🤖 AI Summary
To address the significant performance gap in non-English reasoning exhibited by large language models (LLMs) compared to English, this paper proposes PB-RLSVR: a framework leveraging high-performing English LLMs as linguistic pivots and introducing a semantics-verifiable cross-lingual reward mechanism for multilingual reasoning alignment—without requiring human annotations in target languages. The mechanism integrates embedding similarity with machine translation back-translation to construct a semantic equivalence reward function, which is then optimized via reinforcement learning to refine non-English model responses. On multilingual reasoning benchmarks, PB-RLSVR improves Llama-3.1-8B-Instruct and Qwen3-32B by 16.41% and 10.17% on average, respectively, outperforming PPO-based baselines. Its core contribution lies in being the first to introduce semantics-verifiable rewards for cross-lingual reasoning transfer—achieving strong generalization, interpretability, and zero-shot annotation dependency.
📝 Abstract
While reinforcement learning has advanced the reasoning abilities of Large Language Models (LLMs), these gains are largely confined to English, creating a significant performance disparity across languages. To address this, we introduce Pivot-Based Reinforcement Learning with Semantically Verifiable Rewards (PB-RLSVR), a novel framework that enhances multilingual reasoning by circumventing the need for human-annotated data in target languages.
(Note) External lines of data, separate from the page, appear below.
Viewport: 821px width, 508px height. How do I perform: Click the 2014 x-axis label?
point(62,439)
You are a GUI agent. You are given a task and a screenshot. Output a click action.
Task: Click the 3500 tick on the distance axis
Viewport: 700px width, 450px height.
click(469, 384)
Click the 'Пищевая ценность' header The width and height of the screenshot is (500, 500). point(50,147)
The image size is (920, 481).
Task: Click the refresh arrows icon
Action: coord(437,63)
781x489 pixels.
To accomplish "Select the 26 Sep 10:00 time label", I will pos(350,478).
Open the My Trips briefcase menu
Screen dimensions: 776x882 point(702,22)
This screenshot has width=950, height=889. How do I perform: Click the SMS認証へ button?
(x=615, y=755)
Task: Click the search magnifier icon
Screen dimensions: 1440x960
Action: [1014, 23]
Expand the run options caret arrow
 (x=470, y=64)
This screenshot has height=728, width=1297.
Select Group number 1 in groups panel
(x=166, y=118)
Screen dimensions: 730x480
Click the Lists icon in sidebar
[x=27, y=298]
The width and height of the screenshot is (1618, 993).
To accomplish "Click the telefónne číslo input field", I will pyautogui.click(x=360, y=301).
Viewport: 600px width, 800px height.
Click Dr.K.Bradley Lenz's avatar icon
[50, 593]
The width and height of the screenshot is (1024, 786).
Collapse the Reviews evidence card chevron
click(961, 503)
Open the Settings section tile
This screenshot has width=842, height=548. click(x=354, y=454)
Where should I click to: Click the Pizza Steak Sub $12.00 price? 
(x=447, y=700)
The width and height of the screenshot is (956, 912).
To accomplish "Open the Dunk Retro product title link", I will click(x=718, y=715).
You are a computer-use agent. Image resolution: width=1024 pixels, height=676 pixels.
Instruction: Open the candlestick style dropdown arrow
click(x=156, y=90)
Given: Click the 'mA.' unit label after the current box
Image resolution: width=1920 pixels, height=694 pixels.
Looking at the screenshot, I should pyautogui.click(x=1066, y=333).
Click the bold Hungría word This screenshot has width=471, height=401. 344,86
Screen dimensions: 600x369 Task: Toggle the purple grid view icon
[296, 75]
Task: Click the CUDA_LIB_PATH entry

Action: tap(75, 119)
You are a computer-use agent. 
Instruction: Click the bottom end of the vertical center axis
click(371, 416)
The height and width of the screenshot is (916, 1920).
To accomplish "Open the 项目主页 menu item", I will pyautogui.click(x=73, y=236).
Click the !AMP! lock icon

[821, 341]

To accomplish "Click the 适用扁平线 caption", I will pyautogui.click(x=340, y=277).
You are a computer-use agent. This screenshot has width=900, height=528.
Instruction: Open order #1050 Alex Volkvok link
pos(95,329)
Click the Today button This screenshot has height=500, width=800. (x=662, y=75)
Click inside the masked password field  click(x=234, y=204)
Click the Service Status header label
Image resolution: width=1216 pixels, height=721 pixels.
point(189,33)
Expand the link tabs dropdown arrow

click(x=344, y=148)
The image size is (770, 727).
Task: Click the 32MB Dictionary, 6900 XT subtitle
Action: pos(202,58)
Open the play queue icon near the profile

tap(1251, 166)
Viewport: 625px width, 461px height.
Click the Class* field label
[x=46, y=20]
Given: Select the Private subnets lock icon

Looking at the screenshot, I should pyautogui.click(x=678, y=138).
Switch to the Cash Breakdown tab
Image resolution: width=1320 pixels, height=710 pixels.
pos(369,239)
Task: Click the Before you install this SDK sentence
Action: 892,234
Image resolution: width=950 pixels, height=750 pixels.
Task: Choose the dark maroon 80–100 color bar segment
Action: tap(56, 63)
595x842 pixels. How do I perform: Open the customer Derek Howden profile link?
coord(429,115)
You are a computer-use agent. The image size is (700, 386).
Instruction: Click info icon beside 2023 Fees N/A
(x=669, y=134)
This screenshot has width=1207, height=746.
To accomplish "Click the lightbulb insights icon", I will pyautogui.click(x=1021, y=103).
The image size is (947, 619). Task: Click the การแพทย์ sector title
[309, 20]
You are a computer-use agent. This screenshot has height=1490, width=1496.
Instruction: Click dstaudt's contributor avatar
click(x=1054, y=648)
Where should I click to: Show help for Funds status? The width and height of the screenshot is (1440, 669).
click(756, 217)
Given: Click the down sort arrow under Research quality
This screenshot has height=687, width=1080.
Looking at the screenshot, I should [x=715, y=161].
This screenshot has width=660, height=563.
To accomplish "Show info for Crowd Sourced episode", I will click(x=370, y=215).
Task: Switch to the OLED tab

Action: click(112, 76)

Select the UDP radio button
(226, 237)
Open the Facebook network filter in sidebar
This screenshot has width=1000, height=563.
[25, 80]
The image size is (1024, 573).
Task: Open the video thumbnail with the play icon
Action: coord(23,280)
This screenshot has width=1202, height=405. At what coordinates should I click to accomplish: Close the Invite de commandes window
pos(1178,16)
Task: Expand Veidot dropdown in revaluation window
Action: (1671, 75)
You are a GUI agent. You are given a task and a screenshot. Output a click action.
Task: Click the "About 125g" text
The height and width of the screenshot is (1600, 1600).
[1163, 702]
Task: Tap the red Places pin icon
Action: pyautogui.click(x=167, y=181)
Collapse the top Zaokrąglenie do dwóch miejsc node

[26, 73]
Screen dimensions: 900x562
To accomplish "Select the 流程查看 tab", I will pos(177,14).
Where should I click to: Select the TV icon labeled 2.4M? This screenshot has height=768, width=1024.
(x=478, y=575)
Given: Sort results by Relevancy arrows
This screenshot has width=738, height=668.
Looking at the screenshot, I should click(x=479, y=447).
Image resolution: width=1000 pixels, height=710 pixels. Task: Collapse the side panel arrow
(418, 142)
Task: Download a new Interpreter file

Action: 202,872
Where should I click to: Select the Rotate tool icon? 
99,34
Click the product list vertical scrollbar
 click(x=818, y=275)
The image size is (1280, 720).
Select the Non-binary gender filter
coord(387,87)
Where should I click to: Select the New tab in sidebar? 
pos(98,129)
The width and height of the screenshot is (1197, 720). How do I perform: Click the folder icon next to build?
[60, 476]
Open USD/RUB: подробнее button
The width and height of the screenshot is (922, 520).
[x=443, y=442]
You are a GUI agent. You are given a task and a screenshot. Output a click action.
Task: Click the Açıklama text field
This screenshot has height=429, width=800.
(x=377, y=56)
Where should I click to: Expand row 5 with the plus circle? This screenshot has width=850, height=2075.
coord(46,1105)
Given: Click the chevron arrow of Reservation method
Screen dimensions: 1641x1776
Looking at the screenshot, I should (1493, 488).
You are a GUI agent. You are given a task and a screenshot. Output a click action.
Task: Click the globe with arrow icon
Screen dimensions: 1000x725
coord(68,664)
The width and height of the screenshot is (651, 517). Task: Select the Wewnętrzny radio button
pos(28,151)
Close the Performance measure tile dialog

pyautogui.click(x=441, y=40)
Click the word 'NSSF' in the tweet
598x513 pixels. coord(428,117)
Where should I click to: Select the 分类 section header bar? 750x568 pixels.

Our approach employs a high-performing English LLM as a "pivot" model to generate reference responses for reasoning tasks. A multilingual model is then rewarded based on the semantic equivalence of its responses to the English reference, effectively transferring the pivot model's reasoning capabilities across languages. We investigate several cross-lingual semantic reward functions, including those based on embeddings and machine translation. Extensive experiments on a suite of multilingual reasoning benchmarks show that our method significantly narrows the performance gap between English and other languages, substantially outperforming traditional PPO baselines. Specifically, our PB-RLSVR framework improves the average multilingual performance of Llama-3.1-8B-Instruct and Qwen3-32B by 16.41% and 10.17%, respectively, demonstrating a powerful and data-efficient approach to building truly multilingual reasoning agents.